According to federal prosecutors, while "the defendant may claim that the current classification system is ineffectual or illegal and prevents his ability to air allegations of waste, fraud and abuse to the attention of the public," the secret state is arguing that such concerns are "irrelevant." Illegal or not, the defendant's "obligation" was to "protect classified information."

This from an administration that claimed one of its "top priorities" would be to "Protect Whistleblowers"!

As Salon's Glenn Greenwald pointed out last year: "Most of what our Government does of any real significance happens in the dark."

"Whistleblowers are one of the very few avenues we have left for learning about any of that," Greenwald wrote. "And politicians eager to preserve their own power and ability to operate in secret--such as Barack Obama--see whistleblowers as their Top Enemy."

"Hence," the Salon columnist informed us, "we have a series of aggressive prosecutions from the Obama administration of Bush era exposures of abuse and illegality--acts that flagrantly violate Obama's Look Forward, Not Backward decree used to protect high-level Bush administration criminals." And, I might add, "high-level criminals" within his own administration.

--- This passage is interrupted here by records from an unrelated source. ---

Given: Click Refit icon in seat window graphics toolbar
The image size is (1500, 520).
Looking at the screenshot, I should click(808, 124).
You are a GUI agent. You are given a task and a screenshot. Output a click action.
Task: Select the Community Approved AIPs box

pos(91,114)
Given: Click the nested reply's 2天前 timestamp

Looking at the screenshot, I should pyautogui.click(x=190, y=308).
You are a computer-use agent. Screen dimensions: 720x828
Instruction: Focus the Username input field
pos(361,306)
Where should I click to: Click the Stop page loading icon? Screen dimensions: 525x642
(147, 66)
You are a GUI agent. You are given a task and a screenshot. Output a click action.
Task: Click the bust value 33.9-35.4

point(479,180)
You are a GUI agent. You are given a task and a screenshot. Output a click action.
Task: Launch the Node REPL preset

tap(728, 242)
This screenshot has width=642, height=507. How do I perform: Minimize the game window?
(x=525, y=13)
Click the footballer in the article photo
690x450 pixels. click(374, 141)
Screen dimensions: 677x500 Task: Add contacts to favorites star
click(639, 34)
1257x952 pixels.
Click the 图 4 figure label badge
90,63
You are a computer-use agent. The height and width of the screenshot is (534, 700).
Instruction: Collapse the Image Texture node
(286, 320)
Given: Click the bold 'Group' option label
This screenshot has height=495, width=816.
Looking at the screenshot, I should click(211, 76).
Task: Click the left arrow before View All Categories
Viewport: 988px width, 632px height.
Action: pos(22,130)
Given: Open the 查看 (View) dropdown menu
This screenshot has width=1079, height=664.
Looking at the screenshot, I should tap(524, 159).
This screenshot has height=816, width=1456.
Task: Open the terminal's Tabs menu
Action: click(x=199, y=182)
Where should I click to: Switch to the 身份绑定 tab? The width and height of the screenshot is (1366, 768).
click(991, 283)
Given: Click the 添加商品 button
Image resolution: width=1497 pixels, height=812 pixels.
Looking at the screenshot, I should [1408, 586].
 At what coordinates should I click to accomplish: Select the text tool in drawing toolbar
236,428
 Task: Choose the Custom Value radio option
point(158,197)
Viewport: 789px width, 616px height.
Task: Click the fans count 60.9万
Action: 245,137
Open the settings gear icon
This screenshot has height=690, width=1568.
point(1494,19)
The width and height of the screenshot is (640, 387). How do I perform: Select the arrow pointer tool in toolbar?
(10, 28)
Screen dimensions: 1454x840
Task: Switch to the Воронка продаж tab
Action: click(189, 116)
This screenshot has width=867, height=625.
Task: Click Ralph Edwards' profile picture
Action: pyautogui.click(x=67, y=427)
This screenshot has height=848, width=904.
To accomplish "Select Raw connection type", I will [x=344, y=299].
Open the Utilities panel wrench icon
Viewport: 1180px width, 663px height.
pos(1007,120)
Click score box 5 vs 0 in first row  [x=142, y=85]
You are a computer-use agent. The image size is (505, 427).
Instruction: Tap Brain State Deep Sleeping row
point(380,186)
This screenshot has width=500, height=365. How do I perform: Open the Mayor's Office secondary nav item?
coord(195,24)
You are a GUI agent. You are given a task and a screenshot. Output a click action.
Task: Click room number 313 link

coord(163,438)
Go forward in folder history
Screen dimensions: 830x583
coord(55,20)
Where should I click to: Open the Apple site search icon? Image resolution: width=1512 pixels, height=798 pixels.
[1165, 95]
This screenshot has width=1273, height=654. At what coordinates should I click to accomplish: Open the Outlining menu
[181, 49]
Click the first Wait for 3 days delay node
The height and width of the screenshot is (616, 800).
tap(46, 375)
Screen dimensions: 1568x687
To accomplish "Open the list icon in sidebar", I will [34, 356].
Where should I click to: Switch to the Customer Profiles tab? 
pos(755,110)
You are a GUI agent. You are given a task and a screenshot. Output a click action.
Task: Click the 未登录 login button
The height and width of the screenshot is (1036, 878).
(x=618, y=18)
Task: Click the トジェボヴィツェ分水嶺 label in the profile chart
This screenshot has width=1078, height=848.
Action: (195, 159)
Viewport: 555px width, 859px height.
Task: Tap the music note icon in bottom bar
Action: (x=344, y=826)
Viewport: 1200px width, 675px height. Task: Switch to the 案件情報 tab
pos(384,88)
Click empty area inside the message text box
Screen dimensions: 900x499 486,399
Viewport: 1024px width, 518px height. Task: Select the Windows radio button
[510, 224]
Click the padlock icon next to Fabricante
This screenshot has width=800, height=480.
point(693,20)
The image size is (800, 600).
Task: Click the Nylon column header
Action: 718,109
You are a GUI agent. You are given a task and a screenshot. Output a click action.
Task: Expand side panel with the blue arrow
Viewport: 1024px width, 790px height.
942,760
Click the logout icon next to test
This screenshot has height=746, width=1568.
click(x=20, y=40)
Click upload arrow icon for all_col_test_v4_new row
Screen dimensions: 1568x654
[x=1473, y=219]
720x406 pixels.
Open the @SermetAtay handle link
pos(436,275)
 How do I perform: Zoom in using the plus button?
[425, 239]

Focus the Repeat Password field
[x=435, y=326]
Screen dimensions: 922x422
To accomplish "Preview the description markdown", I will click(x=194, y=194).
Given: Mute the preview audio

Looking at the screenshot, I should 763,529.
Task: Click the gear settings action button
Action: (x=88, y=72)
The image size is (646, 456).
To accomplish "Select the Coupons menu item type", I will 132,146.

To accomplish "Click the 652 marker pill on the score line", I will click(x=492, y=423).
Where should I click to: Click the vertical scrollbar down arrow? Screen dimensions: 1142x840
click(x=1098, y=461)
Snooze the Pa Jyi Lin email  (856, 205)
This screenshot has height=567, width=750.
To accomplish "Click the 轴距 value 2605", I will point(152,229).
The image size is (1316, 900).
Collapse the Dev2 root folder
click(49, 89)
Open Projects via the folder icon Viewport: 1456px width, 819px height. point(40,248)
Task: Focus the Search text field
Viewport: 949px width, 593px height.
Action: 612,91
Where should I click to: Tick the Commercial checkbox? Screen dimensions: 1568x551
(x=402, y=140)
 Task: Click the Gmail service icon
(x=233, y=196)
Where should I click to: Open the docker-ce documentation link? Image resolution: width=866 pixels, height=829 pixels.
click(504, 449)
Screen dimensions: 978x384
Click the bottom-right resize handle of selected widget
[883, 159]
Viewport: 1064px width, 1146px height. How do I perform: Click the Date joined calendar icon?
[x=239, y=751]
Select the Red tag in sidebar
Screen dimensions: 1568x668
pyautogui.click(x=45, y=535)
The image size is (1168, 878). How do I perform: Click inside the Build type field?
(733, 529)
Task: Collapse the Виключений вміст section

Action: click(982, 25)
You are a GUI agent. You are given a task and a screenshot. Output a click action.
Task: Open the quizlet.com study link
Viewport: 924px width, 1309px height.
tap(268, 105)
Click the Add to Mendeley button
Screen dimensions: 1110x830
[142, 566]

As the World Socialist Web Site pointed out last month, "the aim" of the Obama administration "is not only to extract revenge for WikiLeaks having published thousands of US Embassy cables detailing Washington's involvement in spying, torture and assassinations. It is also intended as a warning to any individual or group that tries to expose the dirty reality of imperialist diplomacy."

With any semblance of public accountability, let alone justice, closed off by America's capitalist elites, in and outside of government, whistleblowing web sites like WikiLeaks, Public Intelligence, Cryptome and Anonymous, may very well be the last line of defense we have for exposing state crimes against what little remains of our democracy.